Napolitano has been skeptical that building a fence along the border will solve the immigration problem. She once said, “You build a 50-foot wall, somebody will find a 51-foot ladder.”
However, she also was the first governor to call in the National Guard to beef up border patrols. And her state passed a law last year that requires all Arizona businesses to use the federal online database, E-Verify, to confirm that new hires have valid Social Security numbers and are eligible for employment. This has been a cornerstone of the Bush administration’s immigration policy.

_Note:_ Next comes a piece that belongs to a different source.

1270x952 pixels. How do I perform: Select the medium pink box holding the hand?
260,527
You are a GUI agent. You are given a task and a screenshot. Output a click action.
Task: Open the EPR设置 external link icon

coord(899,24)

“She’s close and personal with a lot of border and immigration issues.… That’s probably the single greatest thing she brings to the mix,” says James Carafano, an expert on homeland security at the Heritage Foundation. “Arizona has done a lot of pioneering stuff [on immigration]: They have mandatory E-Verify across the state, they’ve tried to crack down with workplace enforcement.”
Napolitano’s approach on immigration is fundamentally pragmatic, says Fred DuVal, founding chairman of the think tank Western Progress and a friend of the governor. Her thinking is, “Drop the ideology and let’s talk about what we need to both make the border secure and the relationship with Mexico functional,” Mr. DuVal says. He adds that Napolitano has a close relationship with her counterpart on the other side of the border in the Mexican state of Sonora.
“She is extremely smart, very prepared, and she absorbs policy material aggressively. She’s in command of the subject and the room by the strength of her knowledge and personality. But she does it with a pleasure in governing that’s quite infectious,” DuVal says.
As governor she has also overseen wildfire and flooding disaster relief efforts and worked with the Federal Emergency Management Agency (FEMA), which is now part of the Homeland Security Department.
Congress and a reluctant Bush administration created the department in response to the failures of federal agencies to coordinate effectively in the run-up to the terrorist attacks of Sept. 11, 2001.
From the beginning, critics decried the DHS as an added layer of bureaucracy trying to hold together vastly different agencies including Immigration and Customs Enforcement (ICE) and FEMA. It also came under fire for not prioritizing domestic-security spending based on objective threat assessments and, instead, engaging in pork-barrel politics.
“The Democrats have always been champions of Homeland Security, so in the spirit of Nixon going to China you might see them be able to cut more from Homeland Security than the Republicans could, and reform the department,” says Ivan Eland, a DHS critic and director of the Center on Peace & Liberty at the The Independent Institute in Washington.
But Carafano cautions against changing the structure of DHS. “The bottom line is that the most disastrous thing you could do would be to reorganize the department and start revisioning roles and departments,” he says. “Every time you do one of these churns, the disruptions you cause create all this friction.”
A lawyer by training, Napolitano started in politics as a volunteer adviser to Anita Hill during the confirmation of Supreme Court Justice Clarence Thomas. President Clinton appointed Napolitano as US Attorney for Arizona. She went on to become the state’s attorney general before winning election in 2002 as the state’s first Democratic governor in 12 years.
She has since maintained a high level of popularity, with a Mason-Dixon opinion poll conducted in August showing 66 percent of Arizonans approving of her job as governor.
If she left for Washington, a couple of Arizona Republicans would be helped in the near term. The Secretary of State Jan Brewer would assume the governorship for the two years remaining on her term. It would also remove her ability to run against Sen. John McCain, who announced recently his intentions to run again for Senate in 2010 after losing his bid for president.
Several news organizations reported Thursday that Chicago businesswoman Penny Pritzker, who was Mr. Obama’s national campaign finance chairman, is his leading choice to become secretary of commerce. But an Obama adviser disputed the reports.
Several people mentioned as possibilities for appointments in the Obama administration have long careers as Washington insiders, notwithstanding Obama’s clarion call in his campaign for change in the nation’s capital.
Material from the Associated Press was used in this report.